UK market review - number 27, 2011
Origins of Empire
The Master Shipwright’s House and Naval Offices, Deptford
Commenced in 1708, this house was the home and offices of the Master Shipwright of the King's Yard, the most prestigious of the Royal Naval Dockyards at Deptford, for over 150 years. Deptford's Master Shipwrights oversaw a staff of thousands, building ships at an astonishing rate, especially during periods of warfare. In 1710 and 1711, ten warships were built here and a further five rebuilt. Between 1708 and 1869, 202 ships were constructed, those of the King’s Yard overseen by its Master Shipwright from this property looking over the Yard and downstream to Wren's superb Royal Naval Hospital at Greenwich, itself completed in 1712. This was a time at which Britain was seizing its opportunity to dominate the seas and thus the world. The King's Yard was at the very centre of an imperial machine.

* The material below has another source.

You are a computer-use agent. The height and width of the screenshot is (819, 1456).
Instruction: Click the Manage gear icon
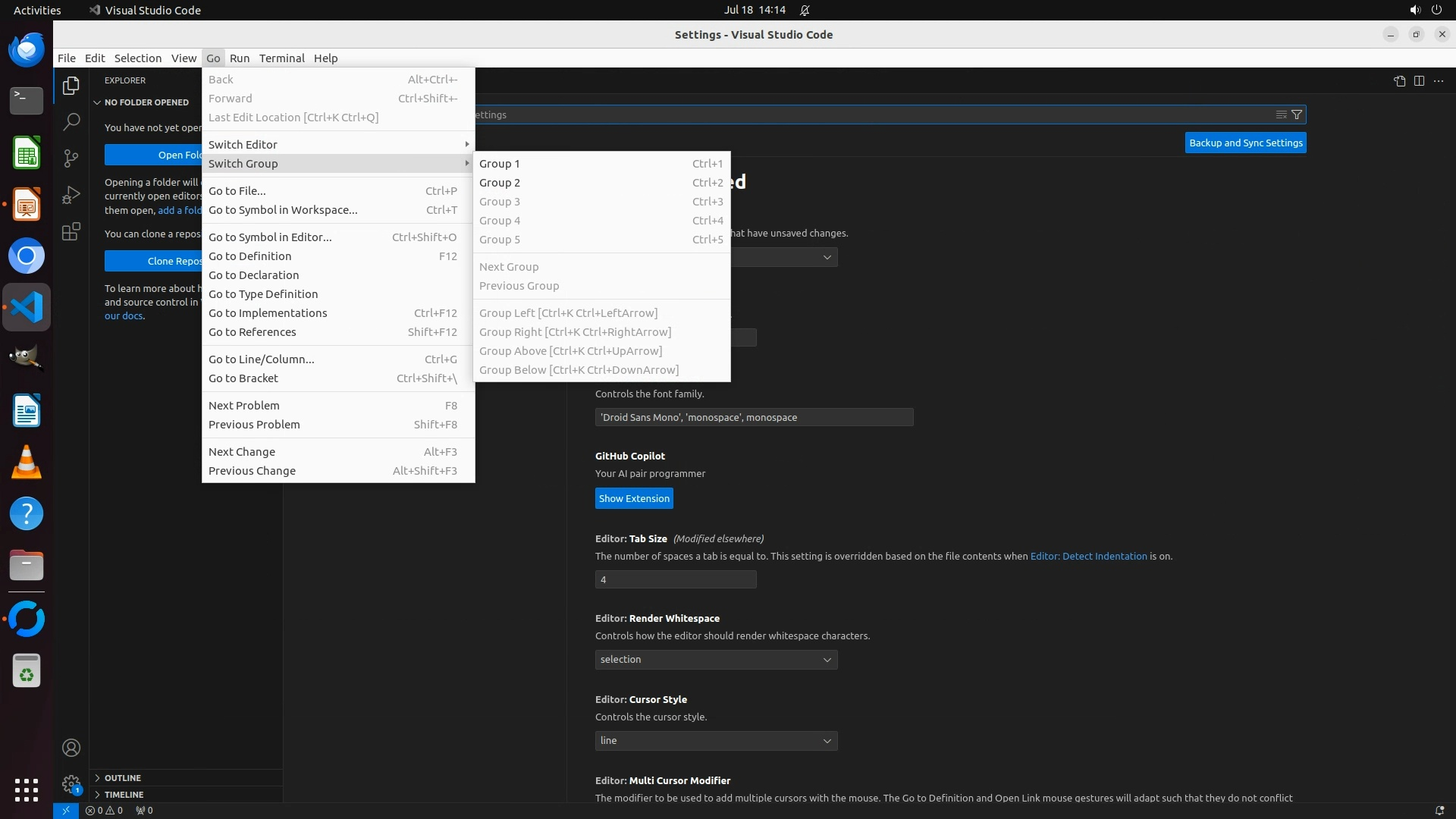tap(71, 784)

The Master Shipwright's House and Offices are currently being marketed by our London Country Houses Office. Excess £5 million.
Under the circumstances, it was perhaps justifiable that, when new Master Shipwright Joseph Allin was appointed in 1705, he complained that the Tudor house he inherited was unsuitable for his status. Plans for a grand house with riverside gardens and the Navy's first purpose-built offices, were approved.

The new house will have been a familiar sight to Londoners, who attended launches in numbers of up to 20,000, according to The Times of 1810. The painting below shows the launch of HMS St Albans in 1747, with the Master Shipwright's house on the left.
Allin's tenure encompassed the building of some of the Navy's most renowned warships and the peak of productivity referred to above. Less happily for him, when his house was discussed in Parliament, it was not in the admiring tones for which he must have hoped. Described, Hansard records, as "the Shipwright’s Palace", its final cost, £300 more than the generous budget of £525, generated accusations of extravagance and even corruption. Allin eventually left his post in 1715 and died five years later. His legacy is these buildings, which continued in their original role until 1869, were to become the only notable properties in the area to survive the bombings of WWII and which are now over 300 years old.